C’est ici que je vis: Barcelone sous l’autoroute
En dépit de l’accélération récente de l’importation des films ibériques, la Catalogne demeurait encore une Terrae incognita du cinéma contemporain. Simple prétexte à l’édification d’un univers fantastique (Ouvre les Yeux, La Chambre du fils), ou à l’accumulation de poncifs publicitaires (Vicky Cristina Barcelona), elle semblait définitivement réduite au petit théâtre humain de Pedro Almodovar (Tout sur ma mère). C’était sans compter sur la persévérance de Marc Recha, jeune cinéaste qui signe avec C’est ici que je vis sa septième réalisation en territoire catalan.
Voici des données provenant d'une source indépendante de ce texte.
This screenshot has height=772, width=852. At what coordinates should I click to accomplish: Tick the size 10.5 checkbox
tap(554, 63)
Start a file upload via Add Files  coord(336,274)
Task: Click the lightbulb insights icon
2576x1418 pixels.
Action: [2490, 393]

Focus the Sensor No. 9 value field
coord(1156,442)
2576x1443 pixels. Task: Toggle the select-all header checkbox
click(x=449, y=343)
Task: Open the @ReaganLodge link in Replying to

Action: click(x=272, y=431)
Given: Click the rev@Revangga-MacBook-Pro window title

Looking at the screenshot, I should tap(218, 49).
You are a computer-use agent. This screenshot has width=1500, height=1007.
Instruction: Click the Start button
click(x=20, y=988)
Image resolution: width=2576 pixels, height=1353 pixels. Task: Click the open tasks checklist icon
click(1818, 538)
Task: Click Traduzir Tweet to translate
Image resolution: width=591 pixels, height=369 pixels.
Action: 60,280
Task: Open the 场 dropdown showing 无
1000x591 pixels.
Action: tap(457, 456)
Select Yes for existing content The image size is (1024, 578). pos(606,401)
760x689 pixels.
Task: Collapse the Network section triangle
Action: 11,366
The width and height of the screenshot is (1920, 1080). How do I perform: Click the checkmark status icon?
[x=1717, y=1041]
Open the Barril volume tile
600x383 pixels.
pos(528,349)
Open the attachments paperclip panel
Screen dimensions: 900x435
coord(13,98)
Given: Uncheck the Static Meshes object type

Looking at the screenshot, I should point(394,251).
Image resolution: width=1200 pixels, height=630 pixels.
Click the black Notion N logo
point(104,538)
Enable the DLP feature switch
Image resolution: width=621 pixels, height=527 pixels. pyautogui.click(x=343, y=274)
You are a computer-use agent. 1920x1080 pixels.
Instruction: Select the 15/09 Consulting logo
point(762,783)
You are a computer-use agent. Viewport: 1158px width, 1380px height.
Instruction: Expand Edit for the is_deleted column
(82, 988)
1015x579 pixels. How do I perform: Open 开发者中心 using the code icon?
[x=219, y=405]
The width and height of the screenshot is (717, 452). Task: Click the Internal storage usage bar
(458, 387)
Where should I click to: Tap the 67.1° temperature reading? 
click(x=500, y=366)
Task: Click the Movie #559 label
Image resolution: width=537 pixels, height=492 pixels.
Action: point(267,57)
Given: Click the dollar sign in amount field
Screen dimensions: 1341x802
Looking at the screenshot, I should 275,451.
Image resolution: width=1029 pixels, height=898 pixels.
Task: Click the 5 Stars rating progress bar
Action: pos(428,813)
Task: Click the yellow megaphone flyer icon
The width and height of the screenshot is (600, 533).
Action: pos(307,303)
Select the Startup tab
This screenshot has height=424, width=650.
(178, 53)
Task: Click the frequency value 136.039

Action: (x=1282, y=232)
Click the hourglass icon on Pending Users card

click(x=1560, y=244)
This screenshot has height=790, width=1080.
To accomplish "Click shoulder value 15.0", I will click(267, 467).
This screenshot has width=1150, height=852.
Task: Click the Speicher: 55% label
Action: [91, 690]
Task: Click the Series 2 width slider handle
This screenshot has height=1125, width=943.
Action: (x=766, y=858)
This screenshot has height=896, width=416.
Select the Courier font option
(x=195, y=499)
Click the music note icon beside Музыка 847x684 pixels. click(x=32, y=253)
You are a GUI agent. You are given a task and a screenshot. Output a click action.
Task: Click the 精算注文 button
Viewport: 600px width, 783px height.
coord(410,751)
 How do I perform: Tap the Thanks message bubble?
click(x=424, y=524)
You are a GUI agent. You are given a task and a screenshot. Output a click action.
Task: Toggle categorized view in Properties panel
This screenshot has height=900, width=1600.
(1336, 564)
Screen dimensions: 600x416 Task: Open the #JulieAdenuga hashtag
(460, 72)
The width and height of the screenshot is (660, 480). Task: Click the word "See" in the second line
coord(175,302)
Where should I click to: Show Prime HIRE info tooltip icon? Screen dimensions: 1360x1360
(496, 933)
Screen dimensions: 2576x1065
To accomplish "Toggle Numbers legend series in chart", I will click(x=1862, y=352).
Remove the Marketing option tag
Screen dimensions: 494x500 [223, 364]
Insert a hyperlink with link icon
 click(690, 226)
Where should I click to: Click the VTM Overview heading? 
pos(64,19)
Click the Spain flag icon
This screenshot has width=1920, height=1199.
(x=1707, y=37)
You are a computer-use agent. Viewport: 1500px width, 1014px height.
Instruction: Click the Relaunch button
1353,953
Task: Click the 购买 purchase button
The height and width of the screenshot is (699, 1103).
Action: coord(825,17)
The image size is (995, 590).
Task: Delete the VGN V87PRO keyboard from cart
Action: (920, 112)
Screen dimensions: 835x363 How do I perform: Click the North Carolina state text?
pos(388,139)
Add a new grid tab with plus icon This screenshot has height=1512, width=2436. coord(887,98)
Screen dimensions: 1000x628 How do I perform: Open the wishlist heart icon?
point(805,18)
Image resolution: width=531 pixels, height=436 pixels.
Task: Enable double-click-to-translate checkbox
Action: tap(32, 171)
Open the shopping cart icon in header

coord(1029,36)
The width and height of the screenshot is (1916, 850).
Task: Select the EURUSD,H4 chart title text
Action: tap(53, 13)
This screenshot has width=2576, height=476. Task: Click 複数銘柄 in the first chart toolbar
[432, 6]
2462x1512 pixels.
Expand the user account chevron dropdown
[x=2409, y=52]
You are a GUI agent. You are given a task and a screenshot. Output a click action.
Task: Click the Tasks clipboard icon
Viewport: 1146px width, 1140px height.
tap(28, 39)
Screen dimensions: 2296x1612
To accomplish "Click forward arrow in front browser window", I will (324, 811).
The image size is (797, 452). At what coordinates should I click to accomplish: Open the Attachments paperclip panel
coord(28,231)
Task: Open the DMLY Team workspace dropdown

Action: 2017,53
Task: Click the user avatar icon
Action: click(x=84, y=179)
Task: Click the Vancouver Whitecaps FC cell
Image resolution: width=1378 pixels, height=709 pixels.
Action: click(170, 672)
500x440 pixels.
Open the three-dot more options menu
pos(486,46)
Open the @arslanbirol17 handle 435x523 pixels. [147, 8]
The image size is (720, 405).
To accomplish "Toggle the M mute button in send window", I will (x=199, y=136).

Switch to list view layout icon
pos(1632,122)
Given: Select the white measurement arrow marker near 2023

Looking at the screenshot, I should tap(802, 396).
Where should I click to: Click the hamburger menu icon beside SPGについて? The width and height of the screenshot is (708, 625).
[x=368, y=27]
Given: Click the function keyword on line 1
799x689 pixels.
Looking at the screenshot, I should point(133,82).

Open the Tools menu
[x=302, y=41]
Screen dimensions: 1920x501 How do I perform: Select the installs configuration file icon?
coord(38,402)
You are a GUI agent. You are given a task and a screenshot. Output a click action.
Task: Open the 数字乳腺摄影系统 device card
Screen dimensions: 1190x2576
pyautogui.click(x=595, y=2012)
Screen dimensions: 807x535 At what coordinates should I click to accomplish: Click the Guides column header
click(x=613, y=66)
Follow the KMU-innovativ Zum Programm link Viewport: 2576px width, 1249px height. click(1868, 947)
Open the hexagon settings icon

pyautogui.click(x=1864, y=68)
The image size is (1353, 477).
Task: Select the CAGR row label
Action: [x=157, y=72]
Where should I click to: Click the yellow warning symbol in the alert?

Dans les faubourgs de Barcelone, cadrés comme un western crépusculaire, il compose une fable sur la fin de l’enfance. L’histoire du jeune Arnau (Marc Soto), laissé aux « bons » soins d’une famille de traîne-misère dans l’attente du procès de sa mère, emprisonnée pour trafic de drogue. Passionné par les concours de chants d’oiseaux, il découvre au contact de son oncle (Sergi Lopez) le monde des paris et des petites magouilles.
Acid jazz
Au-delà du minimalisme quasi famélique du scénario – calqué sur la structure ordinaire de la chronique adolescente post Ken Loach-, Marc Recha propose une autre idée du cinéma réaliste contemporain. L’idée singulière d’une représentation de l’entre-deux âges enfin détachée des pesanteurs sociales et des instincts primaires. Pourtant la terre est fertile à la misère dans ce no man’s land catalan qui abrite la famille d’Arnau, sorte de miroir sudiste des banlieues pavillonnaires du récent Fish Tank. Il y est constamment question d’argent –qui manque-, de famille en crise, de communication impossible et d’enfermement subi. Presque par ironie, Marc Recha invoque ces figures imposées, comme ces longues séquences d’errance de son adolescent mutique filmées en contrebas. Et lorsque l’on croit basculer dans le misérabilisme tendance Harmony Korine, le réalisateur opère de brusques ruptures de ton suggérant une réalité parallèle. Ainsi ces échanges intimes entre Arnau et son oiseau ; ou ces apparitions burlesques de marionnettes géantes au rythme d’un thème acid jazz en totale dissonance. A l’austérité programmatique du drame social, Marc Recha oppose donc la liberté de l’expérience sensorielle.
Sourdes menaces
Pour faciliter cet effet d’immersion, le film procède par détails, par répétitions indéfinies des mêmes gestes, des mêmes plans. Le temps paraît suspendu dans cette périphérie barcelonaise, balayée par le roulement incessant des bétonneuses et le chant des verdiers. C’est ici que je vis dessine une terre de résistance, sorte de mémoire vive de la Catalogne cernée par la modernité dévorante de la ville. Les paysages ordinairement « hors de vue » sont ici magnifiés par l’utilisation du format scope et une photographie irradiante. Ils contrastent avec l’horizon bétonné de la capitale, figuré en contrechamp comme l’annonce d’un changement à venir. Mais à l’inverse de son précédent l’Arbre aux cerisiers, Marc Recha évite de sombrer dans le panthéisme niais articulé autours de la confrontation nature/modernité. La véritable menace est ici introduite par un élément perturbateur : l’oncle, qui convertit Arnau aux usages du monde adulte. Multipliant les lignes de fuite, le réalisateur abandonne progressivement la chronique existentielle au profit d’un conte dont la morale nihiliste achève définitivement la mue de son jeune héros.